Passage provided:
+++
We depreciate the cost of property and equipment and intangible assets over the estimated useful service lives of the items. These estimates of useful lives involve considerable judgment. In determining these estimates, we take into account industry trends and company-specific factors, including changing technologies and expectations for the in-service period of these assets. On an annual basis, were assess our existing estimates of useful lives to ensure they match the anticipated life of the asset from a revenue-producing perspective. If the in-service period change happens more quickly than we have anticipated, we may have to shorten the estimated life of certain property and equipment or intangible assets, which could result in higher depreciation expenses in future periods or an impairment charge to write down the value of property and equipment or intangible assets.

 

Intangible Assets

 

Intangible assets acquired individually or as part of a group of other assets are initially recognized and measured at cost. The cost of a group of intangible assets acquired in a transaction, including those acquired in a business combination that meet the specified criteria for recognition apart from goodwill, is allocated to the individual assets acquired based on their fair values.

 

Both internal and external costs incurred to purchase and develop computer software are capitalized after the preliminary project stage is completed and management authorizes the computer software project.

 

Intangible assets with finite useful lives are amortized over their estimated useful lives. Intangible assets with indefinite useful lives are not amortized and are tested for impairment annually on July 1st of each year, or more frequently if events or changes in circumstances indicate that such assets might be impaired.
+++
Dataset content:

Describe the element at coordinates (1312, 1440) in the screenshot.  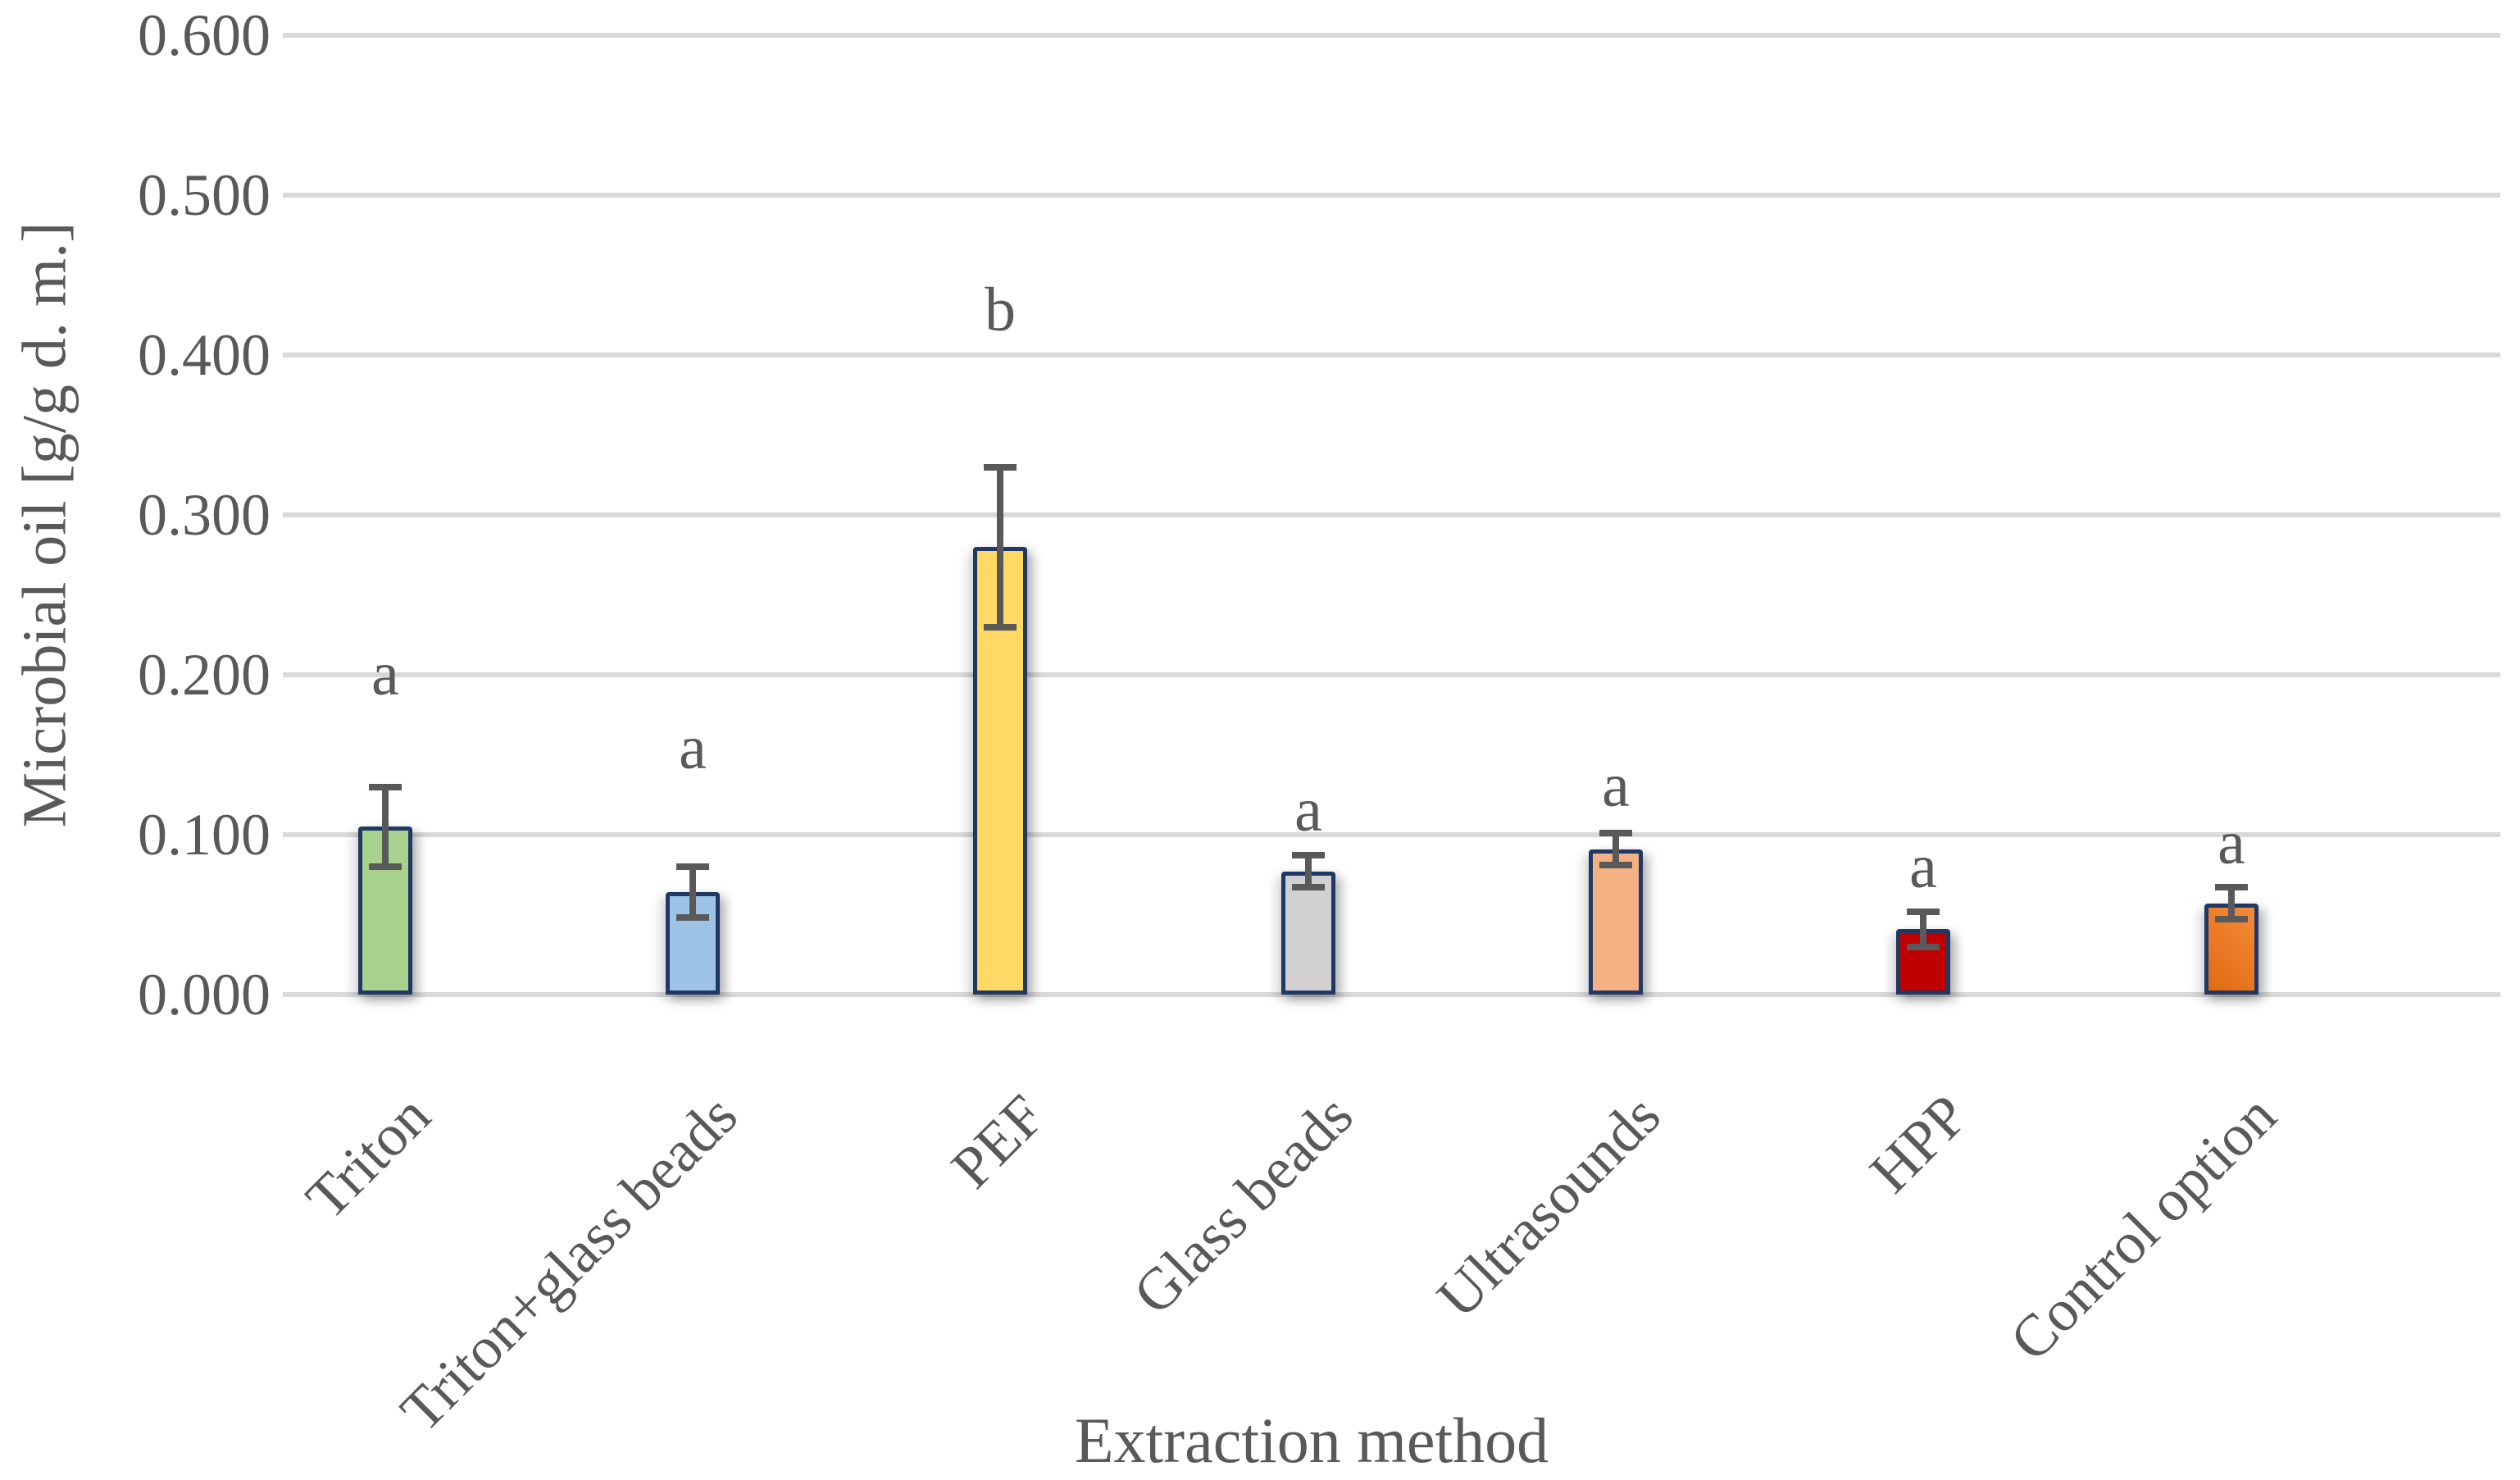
+++
Your task: Write the next part of the accounting policy text on depreciation and intangible assets, starting right after its final sentence.

Response to this exercise:
 

The amortization methods and estimated useful lives of intangible assets, which are reviewed annually, are as follows:

 

Customer list, contracts and relationships Straight-line – 3 years
Computer software Straight-line – 5 years
Non-compete agreements Term of the agreements
Brand name Indefinite life

 

Goodwill

 

Goodwill represents the residual amount that results when the fair value of an acquired business exceeds the sum of the amounts allocated to the identifiable assets acquired, and liabilities assumed, based on their fair values. Goodwill is allocated as of the date of the business combination to the Company’s reporting units that are expected to benefit from the business combination. Goodwill is initially recognized as an asset at cost and is subsequently measured at cost less any accumulated impairment losses.

 

Goodwill is not amortized and is tested for impairment annually on July 1st of each year, or more frequently if events or changes in circumstances indicate it may be impaired. The impairment test is carried out in two steps. In the first step, the carrying amount of the reporting unit is compared to its fair value. When the fair value of a reporting unit exceeds its carrying amount, goodwill of the reporting unit is considered not to be impaired and the second step of the impairment test is unnecessary. The second step is carried out when the carrying amount of a reporting unit exceeds its fair value, in which case the implied fair value of the reporting unit’s goodwill is compared with its carrying amount to measure the amount of the impairment loss, if any. The implied fair value of goodwill is determined in the same manner as the value of goodwill is determined in a business combination described in the preceding paragraph, using the fair value of the reporting unit.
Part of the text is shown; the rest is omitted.